With trends showing that disbursement of the DACF has never been punctual – with delays running into three quarters in some instances, he proposed the introduction of a policy to punish government appointees responsible for the delays.

As the practice of this undue delaying is attributable to both the two leading political parties which have been in government during the fourth republic, Dr. Afari-Gyan has proposed legislation to punish any finance minister or whichever person is found responsible for the delay; preferably with imprisonment for a defined period as a punitive measure to address the situation.

“It should be made an offence to delay the release of any statutory allocation of funds to the assemblies. The present system, whereby first and second allocations do not go six months into the year, should be made punishable with penalties that are enough to deter such practices,” he said.

He made these remarks at the Constitutional Day Public Lecture event organised by the One Ghana Movement in partnership with the University of Professional Studies Accra (UPSA) Law School, on the topic ‘Reflections on our democracy: The constitution, elections and the judiciary’.

Municipal, Metropolitan and District Assemblies (MMDAs) with the mandate to formulate and execute plans, programmes and strategies for effective mobilisation of the resources necessary for overall development of the district, as well as promote and support productive activity and social development, rely on the DACF as their main source of financial support in addition to internally generated funds (IGFs); but, unfortunately, the challenges they go through to assess this fund are uncalled-for.

The revered statesman thinks that the country cannot achieve any strong social development with the local government system’s current state.
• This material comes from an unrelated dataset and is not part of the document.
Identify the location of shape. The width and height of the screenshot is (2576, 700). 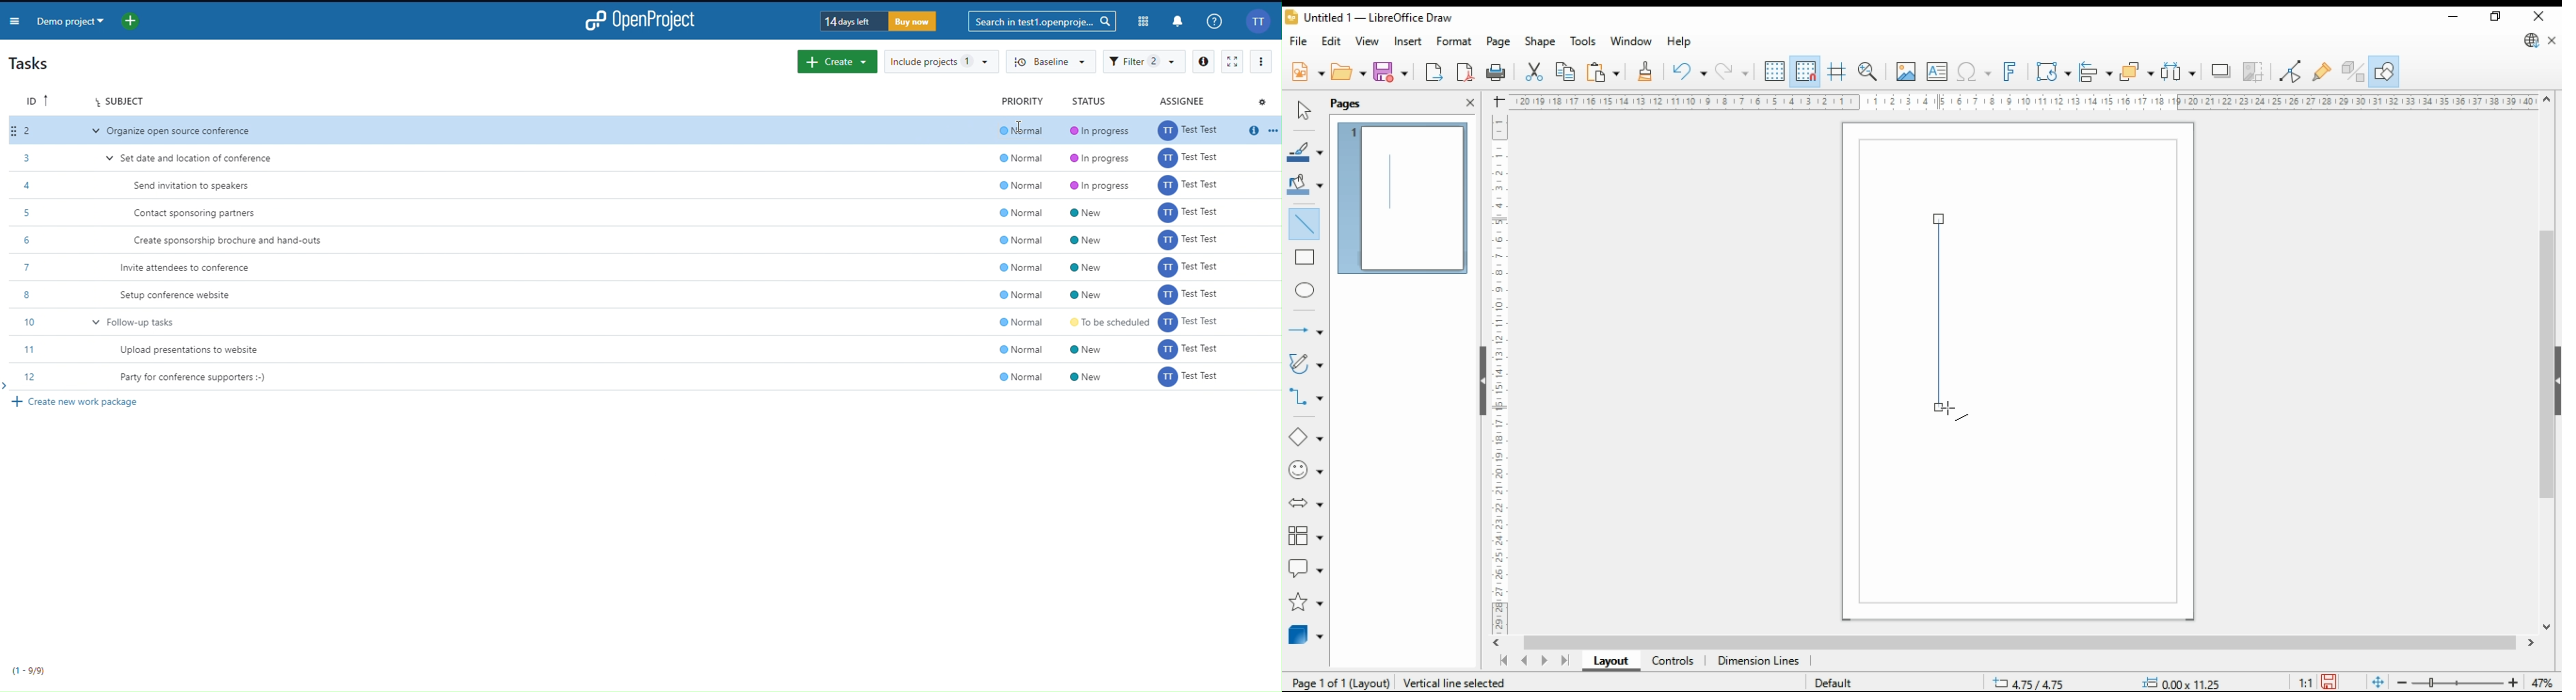
(1541, 43).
He described the constant appeals by chiefs and community leaders to central government for basic amenities as a classic example.
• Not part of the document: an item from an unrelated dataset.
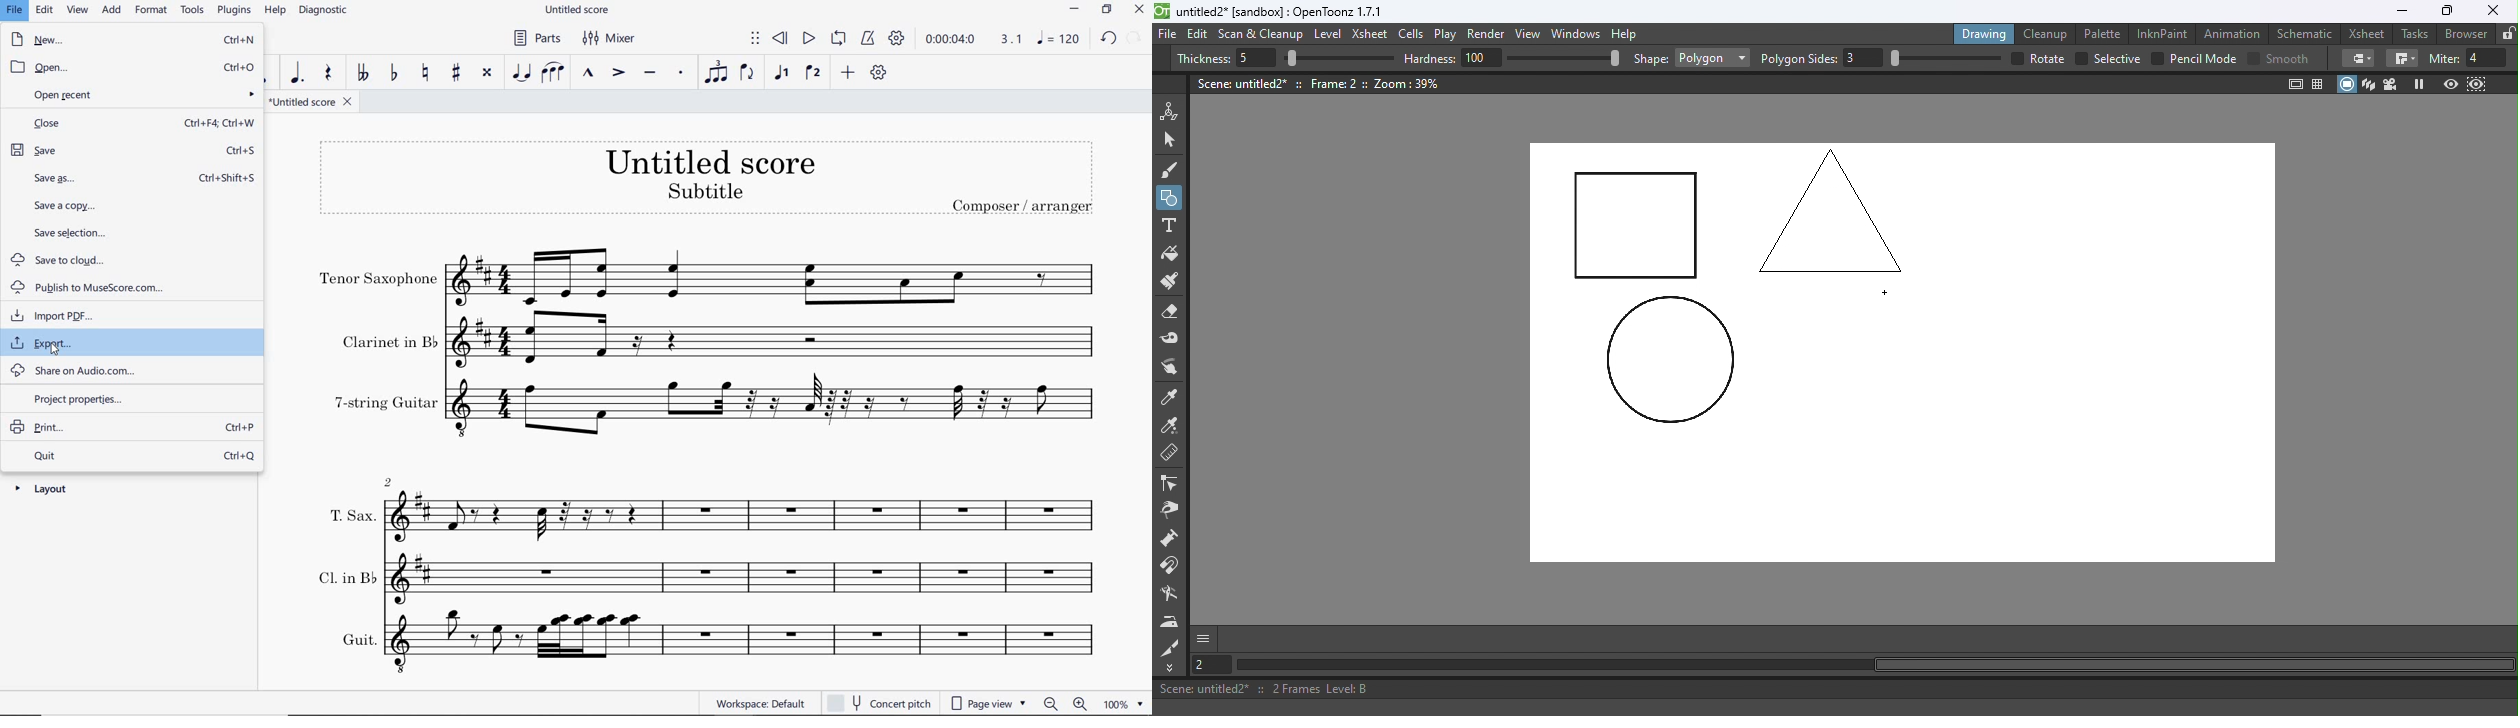 The width and height of the screenshot is (2520, 728). What do you see at coordinates (536, 38) in the screenshot?
I see `PARTS` at bounding box center [536, 38].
“Perhaps the failure of our local government system is best illustrated by frequent calls on the president and central government to provide toilets for towns and villages. Clearly, what we have now is a shadow and not the substance of decentralisation.”

Furthermore, he urged the abolishment of earlier ideas for a gradual devolution of powers, and instead giving the MMDAs real powers and resources to decide and do things on their own. Election of District Chief Executives and Municipal Chief Executives (DCEs/MCEs) for accountability to local people must be done on political party basis – but it should not be first past the post; rather, a mixed-party proportional formula.

Assembly Members Remuneration

Again, he believes that the current practice wherein elected members of the assembly (Assemblymen) are not given any form of resources to do their work is not acceptable and must be changed. He thinks they should be given some form of reward from the district assembly common fund, because members of parliament are getting a share of that without any legal basis.

Former Attorney General of Ghana and Minister for Justice, Marrietta Brew Appiah-Oppong, on her part seconded the call to punish state actors responsible for delays in the release of DACF for development at the district level, as this has been a major challenge to community development.

“Releasing funds on time has always been an issue from time immemorial, putting DCEs and MCEs under undue pressure to deliver on their mandate. Therefore, putting in place such a pragmatic policy will be of great help,” she said.

However, she expressed fear of such a policy not coming to fruition as both leading political parties have been found wanting in such practices: “I wonder if there would be the necessary political will to pass such a law”.

Other dignitaries present included Samuel Okudzeto Ablakwa, Member of Parliament for North Tongu; Joe Ghartey, former Attorney-General; and Samuel Atta Akyea, former Housing Minister.